We’re hoping that this is now resolved, but if not, if it is possible in your apps to reject the invalid token or force a fresh login, that should help. We’re very sorry for the issues this has caused.

Connexinet · 2016-11-24T15:17:39.099Z

Hey Andy,
What do you mean by "they’ll need to be invalidated."
Currently, I cannot revoke access for these broken tokens from settings/applications page.

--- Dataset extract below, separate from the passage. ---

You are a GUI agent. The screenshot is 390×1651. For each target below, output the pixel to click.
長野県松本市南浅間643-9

Is there a different way to invalidate?

Thanks,
Samir

andypiper · 2016-11-24T15:18:08.857Z

Throw them away and force the user to login again to get a new token.

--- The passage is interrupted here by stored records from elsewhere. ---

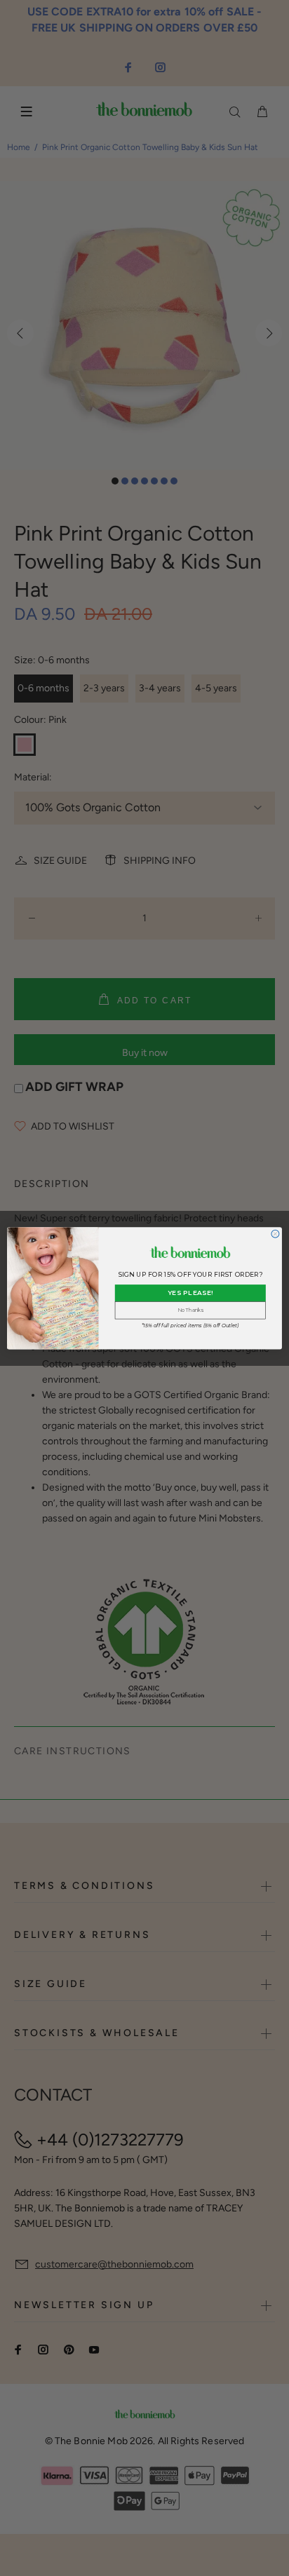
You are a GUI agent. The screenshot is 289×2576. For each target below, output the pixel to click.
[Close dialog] (275, 1234)
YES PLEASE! (190, 1292)
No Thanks (190, 1310)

Connexinet · 2016-11-24T20:38:06.697Z

That’s what we do, but we were getting the old tokens when user re-authenticate
However, as of today we are getting new tokens, so the problem has been fully fixed.
Thanks!
Samir

iPlop · 2016-11-25T08:27:57.440Z

Hey @andypiper, when would you say the issue was completely fixed? I’m just going through my logs and it looks like as of 8 hours ago users are still getting bad authentication data with fresh 60 character tokens…

andypiper · 2016-11-25T08:33:56.690Z

I believed it was all redeployed at least 24 hours ago… are those tokens definitely issued within that period? Weird :-/

iPlop · 2016-11-25T08:40:17.859Z

Yup, multiple user signup attempts getting either “Bad Authentication Data” or “Your credentials do not allow access to this resource”, resulting in fantastic reports such as this…

andypiper · 2016-11-25T08:51:46.333Z

Argh. So sorry! I’ll definitely ask folks to take another look at this (it’s Thanksgiving weekend though so I’m not sure how quickly we can dig deep). Are you getting 60 char tokens if you try with a fresh account locally?

andypiper · 2016-11-25T09:11:05.672Z

I’ve just registered a fresh account locally, and authorised a new app, and Twitter’s backed is returning me a 50 character user token. This is really odd if your users are still encountering this

iPlop · 2016-11-25T09:21:28.033Z

Like I said, this was around 9 hours ago now. Maaaaybe the deploy somehow took super long? I’m looking through other logs and it seems other people have successfully run through the registration flow and gotten 50 char tokens before this 60 char token person… This is all very strange… Also this person is located in China if that makes a difference.

andypiper · 2016-11-25T09:27:47.977Z

That’s a good question and there’s a slim chance it is related to network routing maybe taking them to an older instance, but I don’t think that’s really very likely. Again, I’m really sorry that you and your users are bearing the brunt of this issue - will continue to do what I can to help chase this down.